For An Ordinary Man, the memoir we're starting this week, though, post-its and Kahoots seem a little too tedious and haphazard. And it would take a lot of maneuvering to get those strategies to connect to the deep issues I really want to touch on.
So I set up a Google Community to address each of the quotes that spoke to me on my first read through. I had highlighted quotes on my Kindle app and added notes for questions I could ask students to help them connect the reading to their lives. I copied these quotes and question notes to a Google Doc broken up by chapter so that I could copy them onto separate topic sections in the Google Community and let students choose which of them spoke to them.
- Create a Google Community with the title of the book and/or movie you are focusing on.
- Upload a picture of the book for the Community picture and add a tagline about the book and movie.
- Make a discussion topic for each chapter with the due date in the topic titles.
- Make a discussion topic for each day you will be viewing the movie in class.
- Add discussion topics for important focal points of the unit. (I made a topic each for Setting and Narration, the two literary elements that will be the focus of our film/book study for this unit.)
- Add links to due date calendars, class blogs, or other pages students can refer to for more information.

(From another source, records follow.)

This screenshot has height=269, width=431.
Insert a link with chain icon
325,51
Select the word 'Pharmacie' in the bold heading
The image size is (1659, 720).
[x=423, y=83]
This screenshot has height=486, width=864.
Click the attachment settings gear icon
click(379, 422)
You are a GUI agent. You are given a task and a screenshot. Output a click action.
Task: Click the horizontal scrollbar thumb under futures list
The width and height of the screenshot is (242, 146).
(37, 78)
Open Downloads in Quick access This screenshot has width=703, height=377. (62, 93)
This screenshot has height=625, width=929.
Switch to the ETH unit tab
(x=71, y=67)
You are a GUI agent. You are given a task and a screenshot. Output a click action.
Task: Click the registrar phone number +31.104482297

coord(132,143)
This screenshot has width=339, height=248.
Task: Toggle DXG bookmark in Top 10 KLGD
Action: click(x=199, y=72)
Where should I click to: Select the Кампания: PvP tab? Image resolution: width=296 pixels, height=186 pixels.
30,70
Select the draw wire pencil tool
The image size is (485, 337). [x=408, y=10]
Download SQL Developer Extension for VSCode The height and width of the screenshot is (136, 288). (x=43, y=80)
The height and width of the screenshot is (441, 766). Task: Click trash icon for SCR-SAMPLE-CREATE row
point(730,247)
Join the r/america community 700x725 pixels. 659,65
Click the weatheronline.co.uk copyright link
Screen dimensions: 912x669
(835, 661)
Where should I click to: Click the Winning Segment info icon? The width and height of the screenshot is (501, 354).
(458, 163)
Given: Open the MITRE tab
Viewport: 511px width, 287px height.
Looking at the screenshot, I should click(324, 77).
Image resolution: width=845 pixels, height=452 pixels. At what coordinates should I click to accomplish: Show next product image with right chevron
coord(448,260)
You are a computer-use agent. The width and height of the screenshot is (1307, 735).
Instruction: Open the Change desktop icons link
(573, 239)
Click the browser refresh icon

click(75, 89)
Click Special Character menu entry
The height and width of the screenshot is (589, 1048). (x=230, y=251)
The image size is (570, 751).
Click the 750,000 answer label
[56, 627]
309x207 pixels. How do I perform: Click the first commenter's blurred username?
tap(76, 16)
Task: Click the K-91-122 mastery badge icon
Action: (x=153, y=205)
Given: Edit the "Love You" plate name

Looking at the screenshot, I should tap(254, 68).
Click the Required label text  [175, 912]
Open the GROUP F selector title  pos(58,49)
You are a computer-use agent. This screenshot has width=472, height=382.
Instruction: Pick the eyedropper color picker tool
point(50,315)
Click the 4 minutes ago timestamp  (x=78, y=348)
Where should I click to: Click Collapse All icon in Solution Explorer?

- Save the community and invite all of the students from your class (incidentally, they didn't have Google Plus set up on their school accounts, so it was handy that I had their personal addresses from working with this particular group for the past 2 years.)
- Add directions for posting in the "About this community" section, for example:
Choose 5 prompts to respond to with at least 3 sentences each for each night's reading. If the reading is over 2 chapters, be sure to choose prompts from both.
- Open the first chapter's discussion topic and add the LAST question from that chapter for your first post.
- Add posts in reverse order up to the first question from the first chapter ending with a post asking for an overall reflection on the chapter (perhaps with special emphasis on an important theme or literary element).
If these students had better access, I might make this homework, but as it is, reading assignments are already at least 20-30 pages a night, so this will be our warmup for the duration of the unit.